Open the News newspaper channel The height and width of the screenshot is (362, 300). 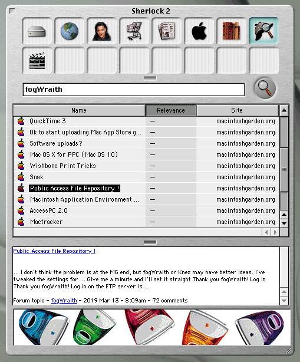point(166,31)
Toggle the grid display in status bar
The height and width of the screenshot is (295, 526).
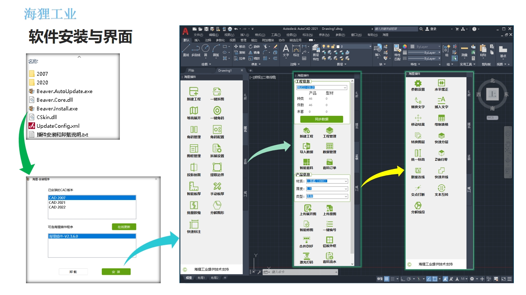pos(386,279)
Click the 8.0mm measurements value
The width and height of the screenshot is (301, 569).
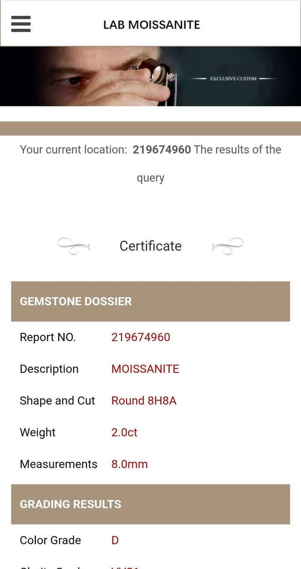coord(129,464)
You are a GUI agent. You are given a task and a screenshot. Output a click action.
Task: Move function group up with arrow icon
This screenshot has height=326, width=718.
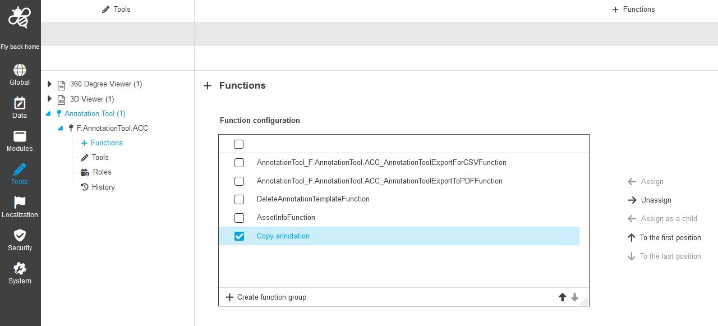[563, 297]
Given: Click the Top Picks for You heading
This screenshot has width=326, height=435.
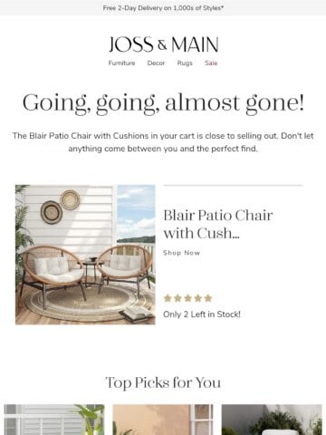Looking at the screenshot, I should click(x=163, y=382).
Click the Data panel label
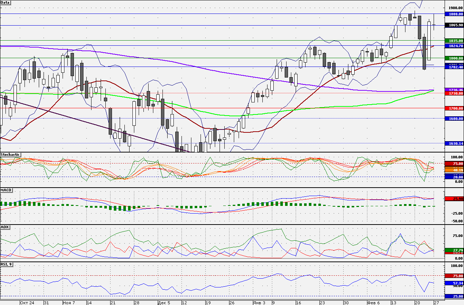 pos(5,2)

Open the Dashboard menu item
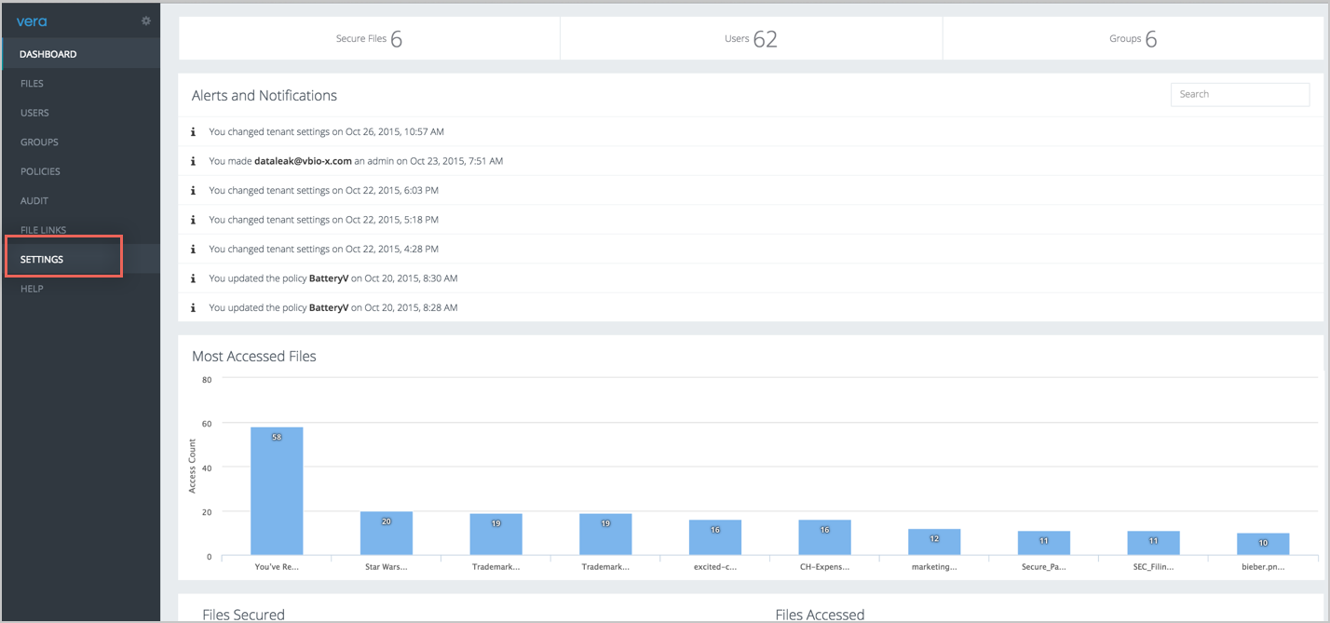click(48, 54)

- - - - - - -

**Exercise:** Leaving the pictures out, transcribe word for word the lines from the one with "The height and width of the screenshot is (295, 526)." to the end of the material above, inclusive, and nothing else.

**Result of the exercise:**
The height and width of the screenshot is (295, 526).
pos(386,279)
Click the 8.0mm measurements value
The width and height of the screenshot is (301, 569).
coord(129,464)
You are a GUI agent. You are given a task and a screenshot. Output a click action.
Task: Move function group up with arrow icon
This screenshot has height=326, width=718.
[563, 297]
Given: Click the Top Picks for You heading
This screenshot has width=326, height=435.
Looking at the screenshot, I should click(x=163, y=382).
Click the Data panel label
 pos(5,2)

Open the Dashboard menu item
click(48, 54)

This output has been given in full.